The study is grounded on the premise that if the educational system is to breed entrepreneurs as the future economic movers, it is but appropriate that the learning source, or the educators should be well equipped and sensitive to their needs and learning dynamics who are “nolonger-children but not-yet adults.” In the Philippines, the Commission on Higher Education (CHED) has pushed the formal integration of entrepreneurship education pursuant to Republic Act No. 7722 as embodied in Memorandum Order No. 17 (CMO # 17) Series of 2005 – Curriculum Requirement for Bachelor of Science in Entrepreneurship (BS Entrepreneurship).

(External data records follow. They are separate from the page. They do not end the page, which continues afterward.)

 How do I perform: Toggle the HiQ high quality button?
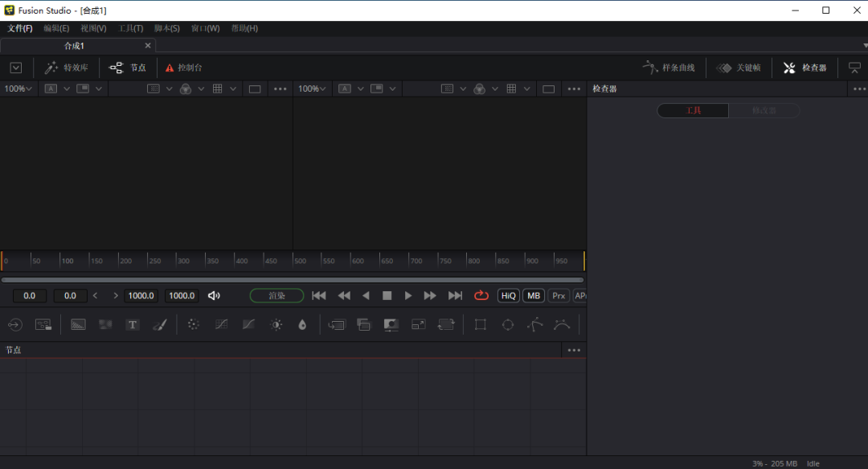click(x=508, y=295)
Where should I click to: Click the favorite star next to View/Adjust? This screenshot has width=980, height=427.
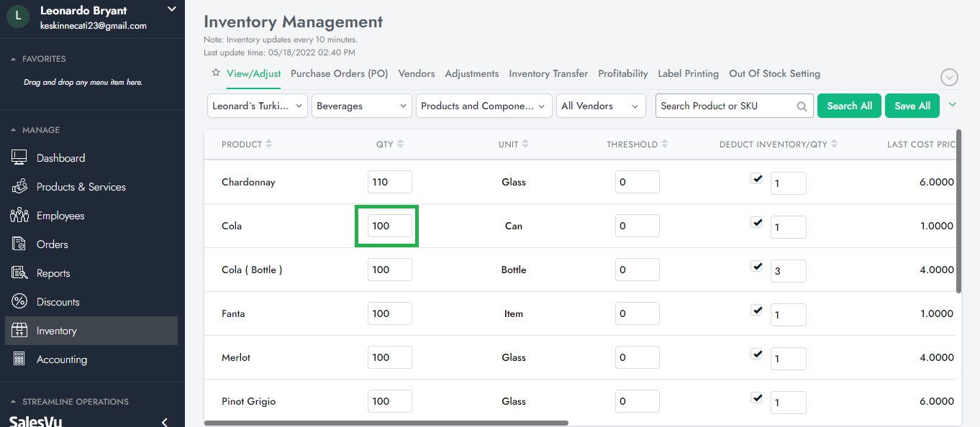point(215,73)
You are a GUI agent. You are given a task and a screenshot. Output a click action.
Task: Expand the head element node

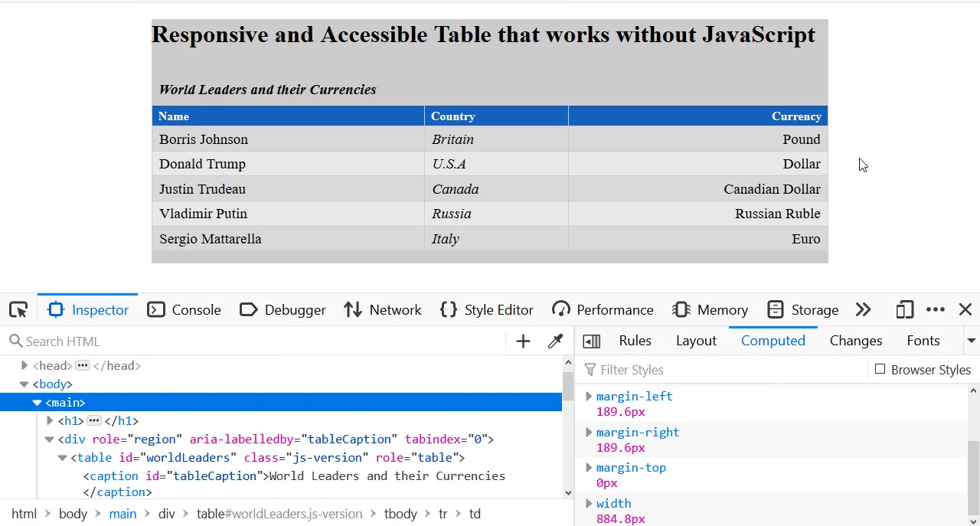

This document contains the new academic and developmental thrusts of the Entrepreneurship Programs and Courses in the Tertiary Level. It is also important to note that based on the CHED directory in the National Capital Region, there has been an increase in colleges and universities offering business and entrepreneurship courses. Some have indicated the integration of entrepreneurship in their schools, as a full course leading to a degree, a track, or as a major subject. There are already concerted efforts in the government and the private sector to advance entrepreneurship education as a long-term solution to economic advancement.
It follows then that the future offering of the course on entrepreneurship will increase, and programs will take on a newer form as it evolves and develops over time. One of the concrete efforts to meet these new challenges is the formation of Entrepreneurship Educators of the Philippines (ENEDA). The main thrust of the organization is to assist all its members in accessing or actually developing for their immediate use all the relevant knowledge and skills needed in teaching college students.